Dataset Wizard

Definitions

Use the Dataset Wizard to load your allele data matrix.  The minimum fields you need are the dnarun name and marker names, but you can also load marker and sample metadata values if these are in your matrix file. 

Using the Dataset Wizard

  1. Select Wizards | Dataset Wizard.
  2. Use the fields in the left side menu to navigate to the appropriate dataset to load data to by first selecting the PI, then the Project, then the Experiment, and then the Dataset. The options that are available in each field are limited based on the options chosen in the previous fields. For example, only the datasets related to the previously selected experiment are available in the Dataset drop-down menu. Additional information about creating datasets is available on the Datasets page.

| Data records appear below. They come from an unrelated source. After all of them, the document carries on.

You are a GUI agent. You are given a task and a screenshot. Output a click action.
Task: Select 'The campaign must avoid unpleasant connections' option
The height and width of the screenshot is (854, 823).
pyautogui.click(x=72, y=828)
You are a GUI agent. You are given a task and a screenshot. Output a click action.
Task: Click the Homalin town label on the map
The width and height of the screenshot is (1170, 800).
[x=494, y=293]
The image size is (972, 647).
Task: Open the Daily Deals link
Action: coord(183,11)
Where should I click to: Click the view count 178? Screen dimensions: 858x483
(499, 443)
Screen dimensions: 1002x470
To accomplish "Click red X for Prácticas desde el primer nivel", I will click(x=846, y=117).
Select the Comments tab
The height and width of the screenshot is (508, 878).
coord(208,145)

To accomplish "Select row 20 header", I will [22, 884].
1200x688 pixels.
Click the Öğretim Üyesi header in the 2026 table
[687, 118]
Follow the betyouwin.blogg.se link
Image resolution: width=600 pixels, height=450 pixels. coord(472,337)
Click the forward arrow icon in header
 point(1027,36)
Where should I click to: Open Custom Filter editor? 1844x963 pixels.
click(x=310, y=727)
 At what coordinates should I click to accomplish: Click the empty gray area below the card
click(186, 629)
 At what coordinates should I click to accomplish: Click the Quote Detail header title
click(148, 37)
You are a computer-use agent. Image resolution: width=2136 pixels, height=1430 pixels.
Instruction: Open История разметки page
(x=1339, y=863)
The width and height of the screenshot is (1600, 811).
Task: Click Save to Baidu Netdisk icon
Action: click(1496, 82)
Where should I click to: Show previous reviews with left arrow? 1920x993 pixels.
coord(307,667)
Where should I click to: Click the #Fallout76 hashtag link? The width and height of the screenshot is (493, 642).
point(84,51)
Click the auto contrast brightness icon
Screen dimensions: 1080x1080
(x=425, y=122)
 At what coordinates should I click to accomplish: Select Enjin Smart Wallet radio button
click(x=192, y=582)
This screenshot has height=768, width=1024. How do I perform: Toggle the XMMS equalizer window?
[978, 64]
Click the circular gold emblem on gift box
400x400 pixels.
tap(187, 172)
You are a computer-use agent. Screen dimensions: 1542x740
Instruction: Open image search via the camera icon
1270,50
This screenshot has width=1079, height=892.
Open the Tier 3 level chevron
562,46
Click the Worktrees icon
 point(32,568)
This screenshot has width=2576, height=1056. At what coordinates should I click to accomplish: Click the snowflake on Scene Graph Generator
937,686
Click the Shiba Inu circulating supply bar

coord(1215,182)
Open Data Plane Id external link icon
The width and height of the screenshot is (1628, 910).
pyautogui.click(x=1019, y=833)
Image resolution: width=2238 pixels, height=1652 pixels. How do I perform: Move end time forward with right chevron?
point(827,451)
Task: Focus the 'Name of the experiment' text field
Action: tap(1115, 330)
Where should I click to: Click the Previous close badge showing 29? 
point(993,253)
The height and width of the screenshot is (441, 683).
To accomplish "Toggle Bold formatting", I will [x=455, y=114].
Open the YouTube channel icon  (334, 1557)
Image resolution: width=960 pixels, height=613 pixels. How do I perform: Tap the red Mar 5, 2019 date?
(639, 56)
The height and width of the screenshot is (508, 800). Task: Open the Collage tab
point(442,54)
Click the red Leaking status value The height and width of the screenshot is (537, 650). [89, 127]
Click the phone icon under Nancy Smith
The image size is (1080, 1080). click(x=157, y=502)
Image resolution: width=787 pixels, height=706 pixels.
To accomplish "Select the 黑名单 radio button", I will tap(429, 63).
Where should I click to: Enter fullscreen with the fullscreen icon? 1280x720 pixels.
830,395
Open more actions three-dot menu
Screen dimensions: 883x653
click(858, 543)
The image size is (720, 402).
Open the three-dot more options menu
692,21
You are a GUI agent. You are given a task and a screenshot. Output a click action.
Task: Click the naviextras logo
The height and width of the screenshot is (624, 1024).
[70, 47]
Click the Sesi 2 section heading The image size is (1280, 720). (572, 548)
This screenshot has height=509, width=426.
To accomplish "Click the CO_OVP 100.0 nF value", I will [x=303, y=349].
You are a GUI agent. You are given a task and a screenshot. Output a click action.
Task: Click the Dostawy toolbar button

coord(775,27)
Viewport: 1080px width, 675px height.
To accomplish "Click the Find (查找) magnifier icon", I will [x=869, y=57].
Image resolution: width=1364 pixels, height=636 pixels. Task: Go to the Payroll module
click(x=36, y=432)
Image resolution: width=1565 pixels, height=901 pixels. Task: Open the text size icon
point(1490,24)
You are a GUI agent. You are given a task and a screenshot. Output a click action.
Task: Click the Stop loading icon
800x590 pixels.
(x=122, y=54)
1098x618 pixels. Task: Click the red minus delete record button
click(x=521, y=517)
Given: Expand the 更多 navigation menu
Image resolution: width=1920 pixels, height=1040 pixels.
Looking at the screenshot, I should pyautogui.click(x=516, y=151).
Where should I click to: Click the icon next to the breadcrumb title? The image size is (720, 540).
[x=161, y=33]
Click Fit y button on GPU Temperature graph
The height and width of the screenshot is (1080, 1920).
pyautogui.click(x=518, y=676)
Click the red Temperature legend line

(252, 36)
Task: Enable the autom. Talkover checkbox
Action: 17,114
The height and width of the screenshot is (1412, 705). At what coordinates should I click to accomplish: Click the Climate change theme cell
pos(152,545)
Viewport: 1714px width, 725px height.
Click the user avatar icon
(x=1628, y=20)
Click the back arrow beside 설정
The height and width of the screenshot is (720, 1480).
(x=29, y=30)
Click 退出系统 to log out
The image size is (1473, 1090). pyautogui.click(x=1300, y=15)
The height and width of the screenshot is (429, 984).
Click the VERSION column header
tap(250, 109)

Selecting the file to load

  1. For local files, click Browse to browse to your file, or drag and drop the file into the file list box. If you select the wrong file, check the checkbox next to the file, then click Remove Selected File(s)
  2. For large files, load them from the files folder in your crop server environment. Create a new folder under the files folder, then copy the folder name to the Remote Path field. 
  3. If you are loading many files with the exact same format, create a template at the end of the wizard process, then save it for future use. Use templates with caution; they do not key off matching field names, but do key off row and column positions. Ensure that when you use a template, your metadata fields and data are in the exact same columns as when your template was made.
  4. Select the file format from the File Format drop-down menu. .txt and .csv files are supported for mapset, sample, marker and dataset files. .vcf and .hmp are also supported for dataset files; NOTE .vcf files will be converted to 2_letter_nucleotide format and so should be defined as such in the dataset_type field. The presence of 1 read of each allele will be sufficient to determine whether an allele is present (i.e. the number or ratio of reads, or the quality of reads does not affect the allele call). 
  5. Click Preview Data
  6. The top left hand section of your file is now viewable in the preview section. Expand the columns to view the headers. 
  7. Select the marker and sample positions (either TOP or LEFT)
  8. Select the first data coordinate i.e. the position of the first genotype call in the matrix. Sample and marker metadata will then be assumed to be above or to the left of this datapoint.
  9. Click Next to map data to the database fields.

Mapping Dataset Wizard Metadata

  1. For a dataset, the key fields that have to be mapped are the marker name to Dataset_marker name, and the dnarun_name to the dnarun_name field. 
  2. Metadata for the markers and samples can be loaded as for the Marker Wizard and Sample Wizard.  
  3. Click Finish to load the file to the database.